* Your task: Using the data below, output a verbatim copy of the lines between the one holding "Open the 구독 profile avatar" and the one holding "227x469 pixels.", inclusive, without any pictures.

* Records for the task:
====

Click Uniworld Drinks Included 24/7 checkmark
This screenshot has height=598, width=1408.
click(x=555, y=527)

====

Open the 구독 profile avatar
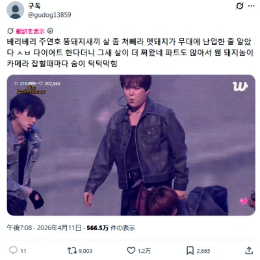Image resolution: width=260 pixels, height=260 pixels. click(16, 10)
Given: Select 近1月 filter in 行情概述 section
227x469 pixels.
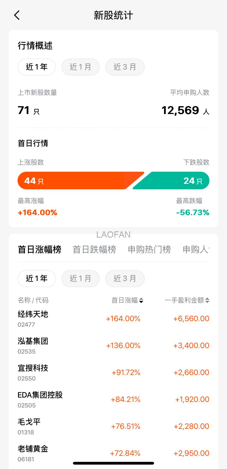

====

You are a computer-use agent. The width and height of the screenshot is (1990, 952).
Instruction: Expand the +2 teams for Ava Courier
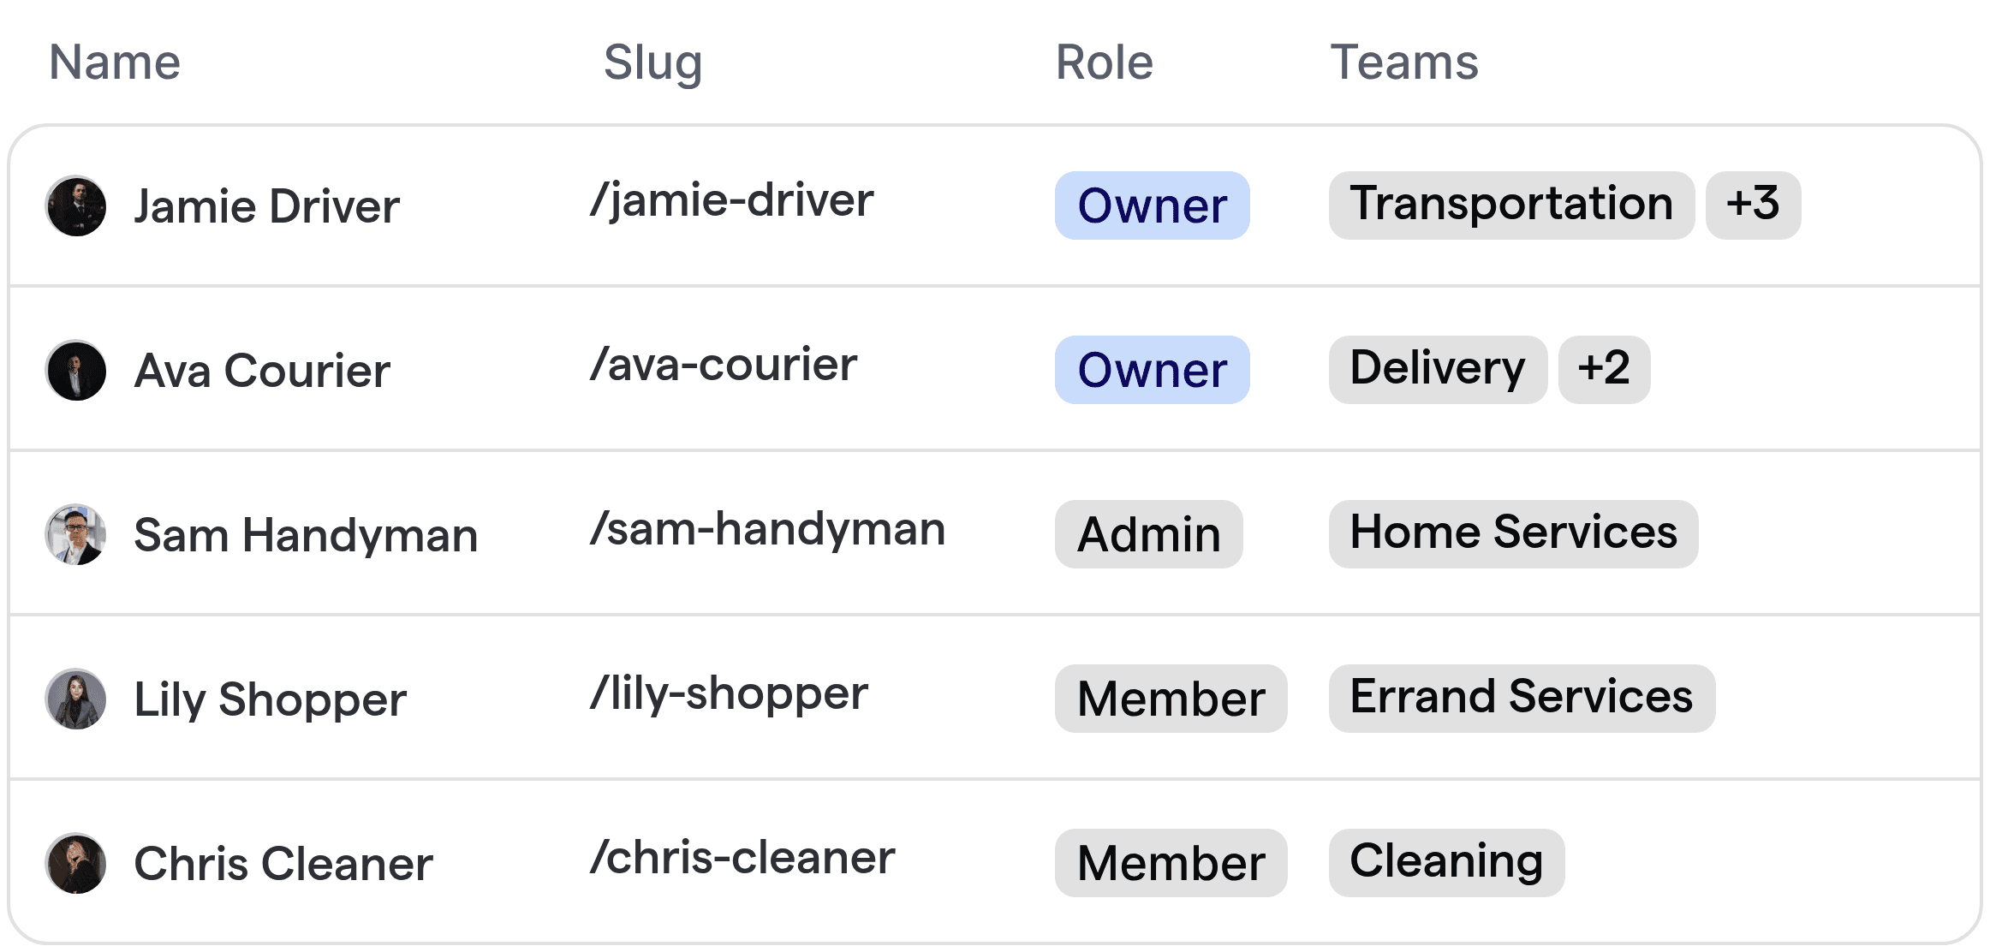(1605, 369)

====

* Reply:
Open the 구독 profile avatar
Image resolution: width=260 pixels, height=260 pixels. click(16, 10)
Given: Select 近1月 filter in 行情概述 section
227x469 pixels.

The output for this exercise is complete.